What the task asks: What you return should match the listing exactly, minus its images.

Records provided:

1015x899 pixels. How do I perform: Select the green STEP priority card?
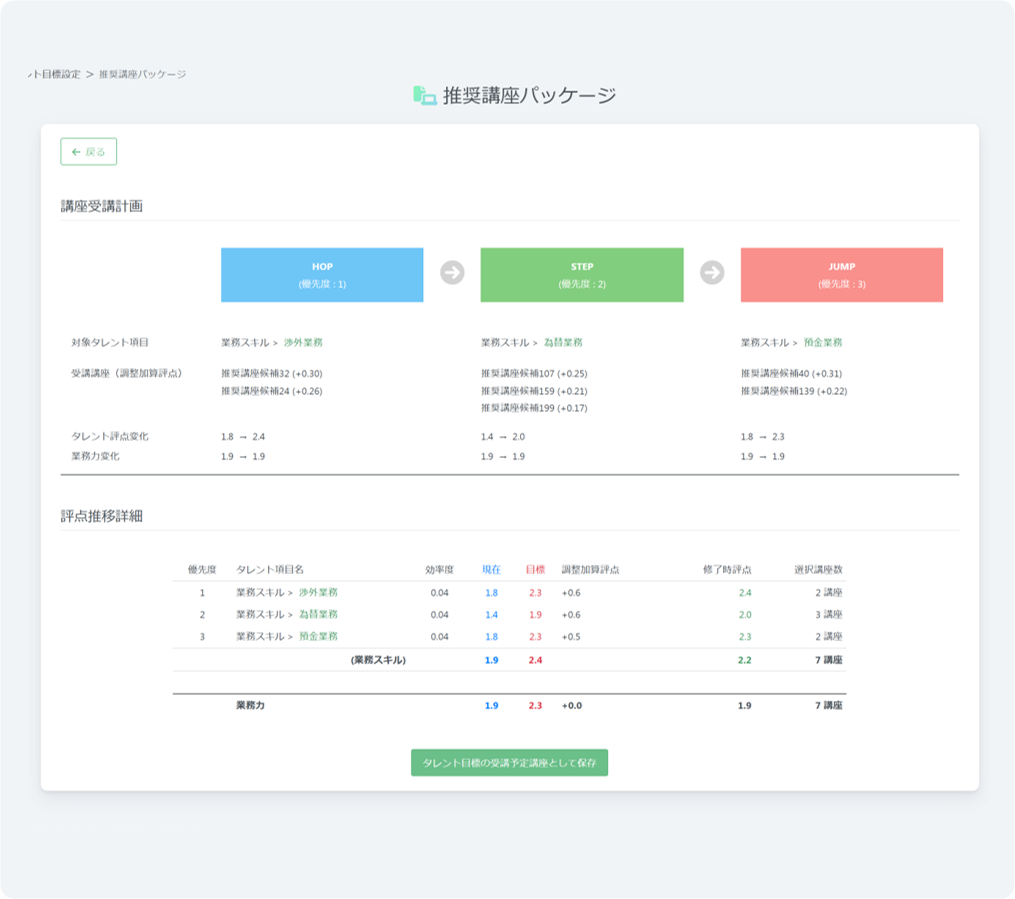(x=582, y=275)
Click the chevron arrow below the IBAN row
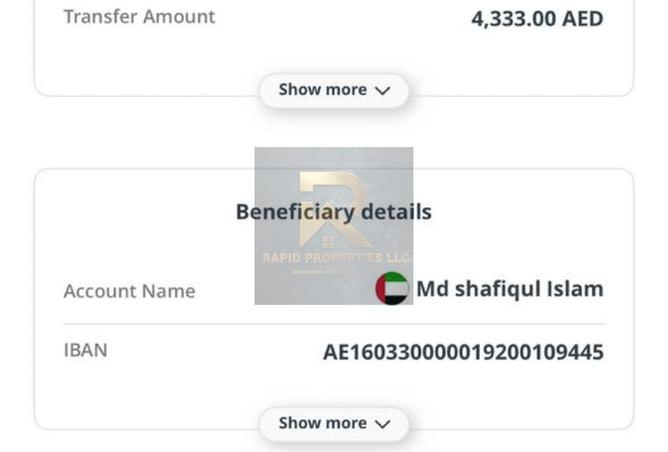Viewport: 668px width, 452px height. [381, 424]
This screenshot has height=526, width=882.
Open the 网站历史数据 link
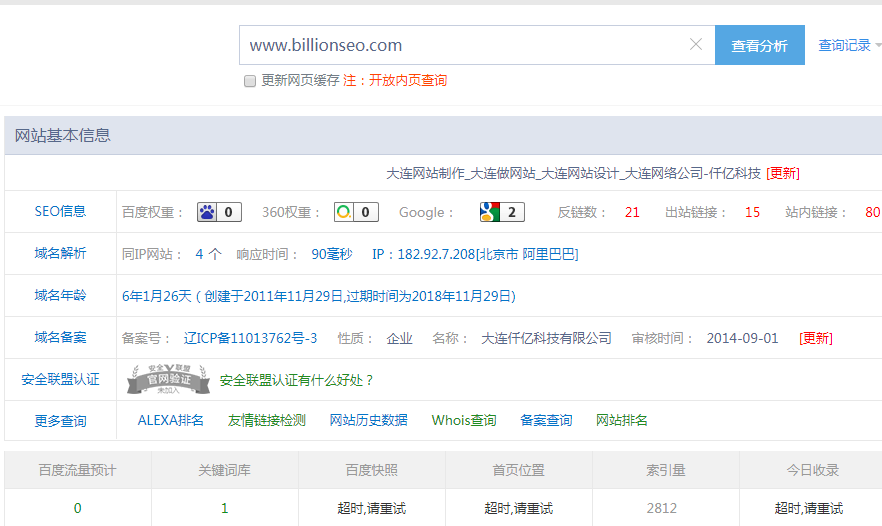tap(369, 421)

Reply to the task:
1015x899 pixels. How do I perform: Select the green STEP priority card?
(x=582, y=275)
Click the chevron arrow below the IBAN row
Viewport: 668px width, 452px height. [381, 424]
This screenshot has height=526, width=882.
Open the 网站历史数据 link
tap(369, 421)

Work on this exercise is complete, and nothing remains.